Introduction

InfiniteGraph 3.0 let’s you configure placement of your data in a completely unique way. In particular, you can configure placement of your distributed data by type and by related type. Consider the use case where an insurance company wants to place all instances of hospital records in a main storage location, and then store all doctor and patient records with their corresponding hospital. Also, consider the use case where an international investment company wants to store all trade data in the NYSE (New York Stock Exchange) in a remote data center in New York, and trade data for the TSE (Tokyo Stock Exchange) in a remote data center in Tokyo, Japan.

With a distributed database, data localization is the process of storing data where it most makes sense, which is usually local to the applications that are accessing it most frequently. A major reason why you might like to localize your data is because it reduces the “distance” that you would need to go retrieve the data. Some other reasons for creating and implementing a custom placement model in InfiniteGraph would be:

  1. To improve query performance (we place it, we find it),
  2. To improve indexing performance,
  3. To potentially improve the read/write performance due to reduced lock contention,
  4. To maintain and organize data in a logical manner.

 

Survey of the Problem

Managed data localization has become important with the onset of distributed databases because data is not of value unless it can be accessed. Terms like sharding, partitioning and custom placement have become part of our vocabulary. Without the ability to manage placement strategies at an administrative level, the problems are very difficult to manage. A placement model is closely tied to the data model, and you should be able to evolve the placement model over time as the data model evolves.

Let’s look at an example in which we want to place related objects together, and isolate highly trafficked objects so that they don’t cause other nearby objects to be locked. This is now all possible with InfiniteGraph!

Describing the Model

We are using the IMDB data set so all of our actors/actresses are of type “Person” and all movies, tv shows, etc. are “Projects”. We also may have details for each of these types:

  • “PersonDetails” which include things like height, birth date, other work, death date, trivia, etc. and
  • “ProjectDetails” which include things like year, language, running time, country, rating, plot description, and release date.

Each person or project object has exactly zero or one corresponding details object.

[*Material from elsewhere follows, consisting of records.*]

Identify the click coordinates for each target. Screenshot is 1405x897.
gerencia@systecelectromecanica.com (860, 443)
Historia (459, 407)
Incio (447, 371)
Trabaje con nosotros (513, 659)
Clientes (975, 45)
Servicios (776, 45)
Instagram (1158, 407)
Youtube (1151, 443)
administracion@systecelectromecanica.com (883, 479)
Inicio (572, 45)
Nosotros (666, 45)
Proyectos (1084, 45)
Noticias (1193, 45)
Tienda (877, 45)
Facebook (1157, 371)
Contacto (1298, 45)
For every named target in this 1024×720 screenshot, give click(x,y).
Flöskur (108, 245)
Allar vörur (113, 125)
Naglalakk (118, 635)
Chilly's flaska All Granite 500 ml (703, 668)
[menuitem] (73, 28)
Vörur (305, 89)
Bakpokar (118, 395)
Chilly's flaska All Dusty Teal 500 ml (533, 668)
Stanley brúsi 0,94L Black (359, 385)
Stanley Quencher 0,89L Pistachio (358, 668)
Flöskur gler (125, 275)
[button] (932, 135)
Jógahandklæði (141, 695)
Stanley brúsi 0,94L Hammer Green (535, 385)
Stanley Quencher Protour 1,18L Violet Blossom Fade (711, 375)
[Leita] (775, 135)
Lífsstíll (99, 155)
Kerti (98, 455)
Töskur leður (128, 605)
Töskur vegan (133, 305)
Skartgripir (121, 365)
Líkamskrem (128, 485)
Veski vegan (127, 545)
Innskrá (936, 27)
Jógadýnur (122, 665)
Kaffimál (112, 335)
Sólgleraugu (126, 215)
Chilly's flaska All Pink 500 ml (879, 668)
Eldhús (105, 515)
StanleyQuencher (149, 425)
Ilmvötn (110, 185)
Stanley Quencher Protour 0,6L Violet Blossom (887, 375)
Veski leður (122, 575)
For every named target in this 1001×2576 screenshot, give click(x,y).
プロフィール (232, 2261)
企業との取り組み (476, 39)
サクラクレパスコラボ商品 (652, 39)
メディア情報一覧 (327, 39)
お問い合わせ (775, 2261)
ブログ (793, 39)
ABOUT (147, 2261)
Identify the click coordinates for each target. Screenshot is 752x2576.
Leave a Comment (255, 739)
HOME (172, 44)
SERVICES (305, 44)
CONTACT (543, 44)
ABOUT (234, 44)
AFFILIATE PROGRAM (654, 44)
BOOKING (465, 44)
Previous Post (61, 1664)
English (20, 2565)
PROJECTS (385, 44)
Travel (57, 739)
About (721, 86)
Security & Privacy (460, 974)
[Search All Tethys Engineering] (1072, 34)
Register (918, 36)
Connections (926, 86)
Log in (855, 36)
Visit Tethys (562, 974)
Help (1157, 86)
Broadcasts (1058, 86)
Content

Also, the edges may be simple “ActedIn” or a generic “WorkedOn”, which may include a job description like “Producer”, “Director” or other. We recognize that since the projects have a number of connected edge objects, they will be highly trafficked. Also, we can see that “Person” and “PersonDetails” are related and “Project” and “ProjectDetails” are related.

Designing the Solution

Because InfiniteGraph uses schema to represent a data model, we can also use schema to create a placement model. The placement model is a logical view of the placement data, considering its likely relationship to other data in the set AND probable access patterns that may produce bottlenecks due to lock conflicts. The placement model is defined in an XML placement model document (PMD) that allows the administrator to define the placement scope at three levels: Object, Container, and Database. Object Placer scopes are used to place objects in containers, container placer scopes place containers in databases, and database placer scopes place databases in storage locations. You can customize the placement of the data at any level using rules also defined in the PMD. The rules associate object types with object placers. For more information, visit the Placement of Persistent Element page on the InfiniteGraph Developer Site.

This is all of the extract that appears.